▶ [Aim of the exercise]:
Where a line of the entries holds the string "computer", copy that line.

********

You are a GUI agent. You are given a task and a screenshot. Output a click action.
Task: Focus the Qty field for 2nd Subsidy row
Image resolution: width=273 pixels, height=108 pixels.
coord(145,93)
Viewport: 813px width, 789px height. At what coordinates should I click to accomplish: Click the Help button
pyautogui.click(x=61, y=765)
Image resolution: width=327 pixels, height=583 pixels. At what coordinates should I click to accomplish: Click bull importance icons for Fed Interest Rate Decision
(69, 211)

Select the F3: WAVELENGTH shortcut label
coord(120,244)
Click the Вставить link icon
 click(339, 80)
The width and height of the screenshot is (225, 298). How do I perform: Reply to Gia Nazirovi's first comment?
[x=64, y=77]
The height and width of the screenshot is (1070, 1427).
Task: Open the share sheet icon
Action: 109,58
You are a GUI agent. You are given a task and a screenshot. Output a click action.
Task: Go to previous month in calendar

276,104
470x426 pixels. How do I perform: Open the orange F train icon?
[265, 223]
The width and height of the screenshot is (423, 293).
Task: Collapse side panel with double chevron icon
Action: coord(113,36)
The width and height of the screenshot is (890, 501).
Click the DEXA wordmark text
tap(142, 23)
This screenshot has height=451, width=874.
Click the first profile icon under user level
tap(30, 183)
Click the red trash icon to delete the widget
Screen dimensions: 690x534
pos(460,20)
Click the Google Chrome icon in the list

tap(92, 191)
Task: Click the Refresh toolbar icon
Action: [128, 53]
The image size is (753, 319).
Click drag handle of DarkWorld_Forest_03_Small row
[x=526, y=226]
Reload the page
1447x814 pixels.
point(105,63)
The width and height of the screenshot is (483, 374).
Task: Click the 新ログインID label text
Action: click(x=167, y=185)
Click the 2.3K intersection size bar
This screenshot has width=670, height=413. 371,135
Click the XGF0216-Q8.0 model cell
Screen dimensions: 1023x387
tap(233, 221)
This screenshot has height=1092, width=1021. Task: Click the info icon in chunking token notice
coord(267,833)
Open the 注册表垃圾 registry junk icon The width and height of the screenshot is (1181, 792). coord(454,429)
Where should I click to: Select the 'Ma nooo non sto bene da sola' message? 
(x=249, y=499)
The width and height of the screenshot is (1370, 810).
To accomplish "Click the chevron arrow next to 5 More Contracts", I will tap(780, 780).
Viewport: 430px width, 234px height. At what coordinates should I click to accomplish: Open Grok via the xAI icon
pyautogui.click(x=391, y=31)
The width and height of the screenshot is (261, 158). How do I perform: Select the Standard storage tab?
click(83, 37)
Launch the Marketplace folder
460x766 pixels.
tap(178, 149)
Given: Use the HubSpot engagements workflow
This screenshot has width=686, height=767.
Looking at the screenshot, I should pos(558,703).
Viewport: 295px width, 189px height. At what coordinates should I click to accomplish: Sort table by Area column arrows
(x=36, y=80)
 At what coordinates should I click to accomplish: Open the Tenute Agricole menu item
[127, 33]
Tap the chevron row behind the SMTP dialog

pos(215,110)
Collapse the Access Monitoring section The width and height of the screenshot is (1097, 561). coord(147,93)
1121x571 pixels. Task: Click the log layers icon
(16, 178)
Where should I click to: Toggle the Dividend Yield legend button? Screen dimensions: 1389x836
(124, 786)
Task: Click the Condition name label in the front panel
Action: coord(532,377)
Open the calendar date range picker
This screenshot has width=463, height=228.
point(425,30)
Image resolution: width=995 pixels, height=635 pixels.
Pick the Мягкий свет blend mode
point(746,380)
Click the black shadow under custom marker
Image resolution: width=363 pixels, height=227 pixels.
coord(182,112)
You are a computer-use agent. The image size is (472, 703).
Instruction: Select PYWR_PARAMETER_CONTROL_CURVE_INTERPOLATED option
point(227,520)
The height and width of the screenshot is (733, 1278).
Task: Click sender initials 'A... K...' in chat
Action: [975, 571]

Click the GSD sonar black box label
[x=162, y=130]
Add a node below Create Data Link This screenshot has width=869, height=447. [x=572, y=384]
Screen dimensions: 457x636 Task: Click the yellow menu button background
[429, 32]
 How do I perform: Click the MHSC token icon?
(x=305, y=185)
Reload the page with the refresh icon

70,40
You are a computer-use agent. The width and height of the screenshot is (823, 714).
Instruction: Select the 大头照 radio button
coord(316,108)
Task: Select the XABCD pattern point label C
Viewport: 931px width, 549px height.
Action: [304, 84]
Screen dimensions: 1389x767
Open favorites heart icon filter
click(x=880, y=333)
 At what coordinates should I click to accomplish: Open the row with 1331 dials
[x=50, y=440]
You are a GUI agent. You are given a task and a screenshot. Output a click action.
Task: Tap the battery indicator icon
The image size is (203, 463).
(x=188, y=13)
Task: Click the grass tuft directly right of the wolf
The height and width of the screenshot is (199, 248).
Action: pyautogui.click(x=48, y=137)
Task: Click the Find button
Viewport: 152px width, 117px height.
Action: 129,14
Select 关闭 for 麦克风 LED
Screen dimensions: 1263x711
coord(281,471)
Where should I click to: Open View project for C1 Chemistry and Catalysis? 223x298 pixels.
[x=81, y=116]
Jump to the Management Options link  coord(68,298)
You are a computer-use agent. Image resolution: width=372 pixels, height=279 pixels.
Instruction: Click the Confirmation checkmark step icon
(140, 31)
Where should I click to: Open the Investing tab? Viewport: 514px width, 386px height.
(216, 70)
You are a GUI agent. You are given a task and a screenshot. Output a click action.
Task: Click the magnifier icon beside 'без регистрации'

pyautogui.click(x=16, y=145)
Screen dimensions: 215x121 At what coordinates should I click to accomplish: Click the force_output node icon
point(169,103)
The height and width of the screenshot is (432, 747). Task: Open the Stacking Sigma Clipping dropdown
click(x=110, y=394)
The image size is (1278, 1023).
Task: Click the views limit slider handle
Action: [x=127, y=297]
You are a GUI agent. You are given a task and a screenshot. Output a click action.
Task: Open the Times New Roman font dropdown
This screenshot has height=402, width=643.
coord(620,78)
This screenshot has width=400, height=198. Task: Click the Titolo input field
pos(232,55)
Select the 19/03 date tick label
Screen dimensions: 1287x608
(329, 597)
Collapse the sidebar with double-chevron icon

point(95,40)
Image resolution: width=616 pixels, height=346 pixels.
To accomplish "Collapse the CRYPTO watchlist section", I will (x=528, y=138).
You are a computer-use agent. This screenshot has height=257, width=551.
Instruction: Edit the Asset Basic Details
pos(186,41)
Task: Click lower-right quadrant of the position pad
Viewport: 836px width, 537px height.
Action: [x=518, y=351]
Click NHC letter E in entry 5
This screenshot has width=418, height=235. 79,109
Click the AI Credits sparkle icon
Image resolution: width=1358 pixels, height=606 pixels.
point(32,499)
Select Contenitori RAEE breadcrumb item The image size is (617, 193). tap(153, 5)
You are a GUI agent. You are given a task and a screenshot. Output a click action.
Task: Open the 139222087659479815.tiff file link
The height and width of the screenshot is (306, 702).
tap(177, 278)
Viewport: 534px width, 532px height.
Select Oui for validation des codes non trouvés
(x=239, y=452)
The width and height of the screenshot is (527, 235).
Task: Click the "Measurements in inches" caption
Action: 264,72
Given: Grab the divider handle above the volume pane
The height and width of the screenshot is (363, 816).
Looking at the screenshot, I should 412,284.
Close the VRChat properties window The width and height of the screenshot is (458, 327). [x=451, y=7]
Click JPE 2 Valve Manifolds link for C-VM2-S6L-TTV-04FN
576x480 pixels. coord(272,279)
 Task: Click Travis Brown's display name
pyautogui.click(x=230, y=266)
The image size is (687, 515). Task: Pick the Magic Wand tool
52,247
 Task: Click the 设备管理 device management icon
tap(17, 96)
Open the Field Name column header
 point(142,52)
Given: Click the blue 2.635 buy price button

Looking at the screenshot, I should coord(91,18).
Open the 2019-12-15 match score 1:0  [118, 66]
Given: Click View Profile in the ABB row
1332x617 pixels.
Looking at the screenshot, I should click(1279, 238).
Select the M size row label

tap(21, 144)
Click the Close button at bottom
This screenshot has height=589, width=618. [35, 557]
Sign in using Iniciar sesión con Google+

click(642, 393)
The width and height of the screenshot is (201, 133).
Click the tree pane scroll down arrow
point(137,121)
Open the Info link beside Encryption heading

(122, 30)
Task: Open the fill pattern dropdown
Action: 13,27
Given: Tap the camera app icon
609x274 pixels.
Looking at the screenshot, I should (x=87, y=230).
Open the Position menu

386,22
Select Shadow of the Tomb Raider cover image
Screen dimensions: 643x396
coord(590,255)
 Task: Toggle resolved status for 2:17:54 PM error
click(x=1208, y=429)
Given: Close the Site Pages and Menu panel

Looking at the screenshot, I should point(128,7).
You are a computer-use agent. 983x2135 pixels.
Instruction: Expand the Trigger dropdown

********

▶ [Exercise result]:
You are a computer-use agent. The image size is (472, 703).
You are a computer-use agent. The width and height of the screenshot is (823, 714).
You are a computer-use agent. Image resolution: width=372 pixels, height=279 pixels.
You are a computer-use agent. This screenshot has height=257, width=551.
You are a computer-use agent. 983x2135 pixels.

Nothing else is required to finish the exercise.